The National Commission for Transformation and Development of Coffee Plantations (Conatradec) announced that funding will be for up to 7 or 8 years, with a three year grace period, at an interest rate which will be discussed next week, along with the financing plan for coffee growers.
Approved resources from an international loan will be allocated to infrastructure improvements at the customs offices of Peñas Blancas, San Pancho and Guasaule.
One of the purposes of the improvements to be undertaken at the customs offices is to reduce the time it takes to process control of goods in transit, something that Nicaraguan businessmen and the region have complained about repeatedly.
An announcement has been made that using a loan from a German bank expansion and improvements will be made in Managua to the wastewater treatment plant, and a biogas plant will be built.
It is anticipated that the project will take about three and a half years to be developed, which will divided into four phases. The expansion and optimization of the treatment of wastewater from Managua, the construction of the biogas plant, expansion of solar drying facilities and finally the promotion of a new consulting service to support the Nicaraguan Company of Aqueducts and Sewers (Enacal) in implementing the project.
As part of the reform to the tax concentration law cooperatives are calling for the elimination of the retention of 1% per month on their gross income and for a special tax rule to be created.
The Concertación Tax Act indicates that cooperatives are free to pay income tax if their gross annual incomes are less than or equal to $1.5 million.
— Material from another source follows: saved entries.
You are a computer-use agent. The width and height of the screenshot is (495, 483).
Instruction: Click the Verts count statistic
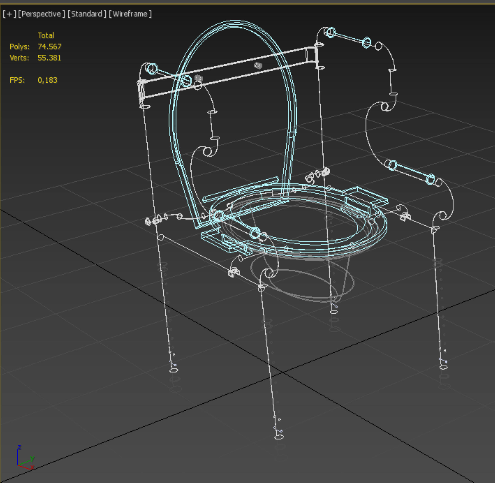click(49, 58)
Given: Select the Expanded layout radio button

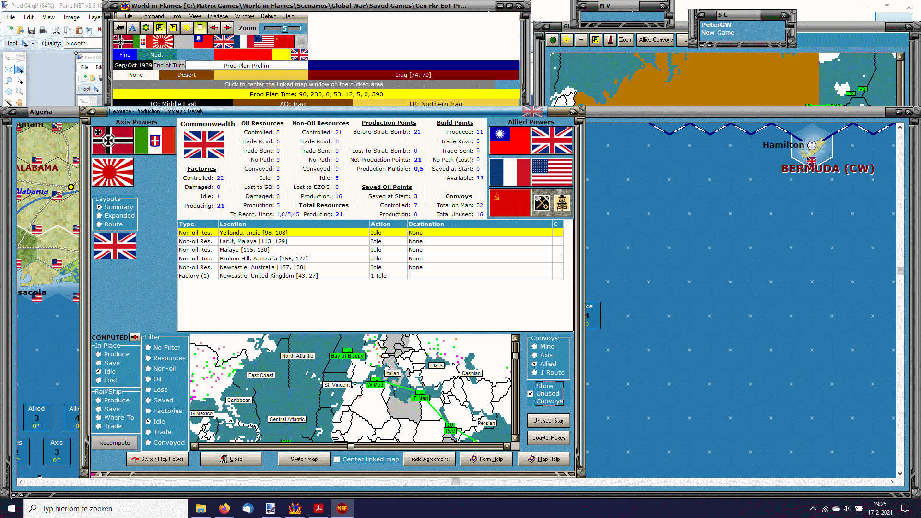Looking at the screenshot, I should point(99,216).
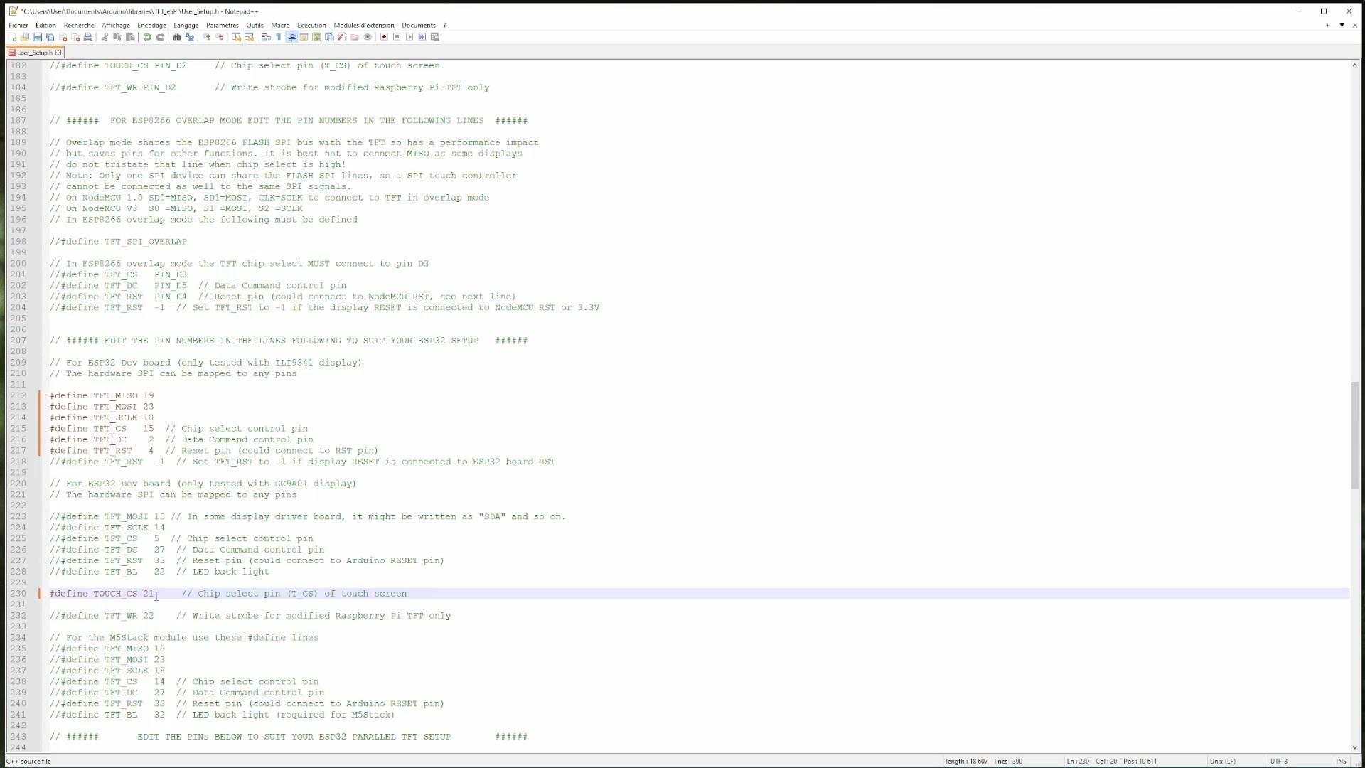Click the Zoom in toolbar icon
The width and height of the screenshot is (1365, 768).
tap(207, 37)
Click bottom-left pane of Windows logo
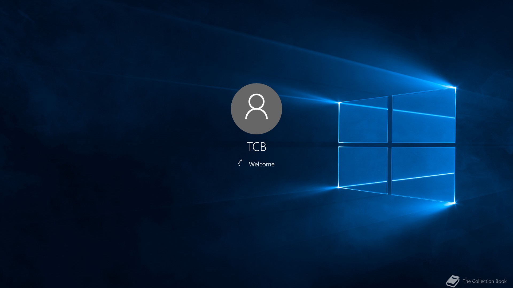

However, this same law also states that 1% must be retained per month in advance even if the stated income level is not reached.
A loan from the Kuwaiti government will be used to fund part of the construction of a new hospital in the province of Chinandega.
On October 18, the government of Nicaragua signed with Kuwaiti authorities a contract to build and equip a hospital in Realejo Township, in the province of Chinandega, 132 kilometers west of Managua. This contract is part of the total funding of the work.
Business leaders will form part of the technical committee of advisers to the Grand Canal Megaproject in Nicaragua.
Joseph Adam Aguerri, president of the Superior Council of Private Enterprise (Cosep) and Benjamin Lanzas, chief of the Nicaraguan Chamber of Construction were chosen by the board of Cosep as their representatives to the committee.
The Central Bank of Nicaragua (BCN) and the Ministry of Finance reported that the main economic indicators of the country show there was good momentum in 2013 but vulnerability in an international context marked by a reduction in raw material prices and weak recovery of the world economy.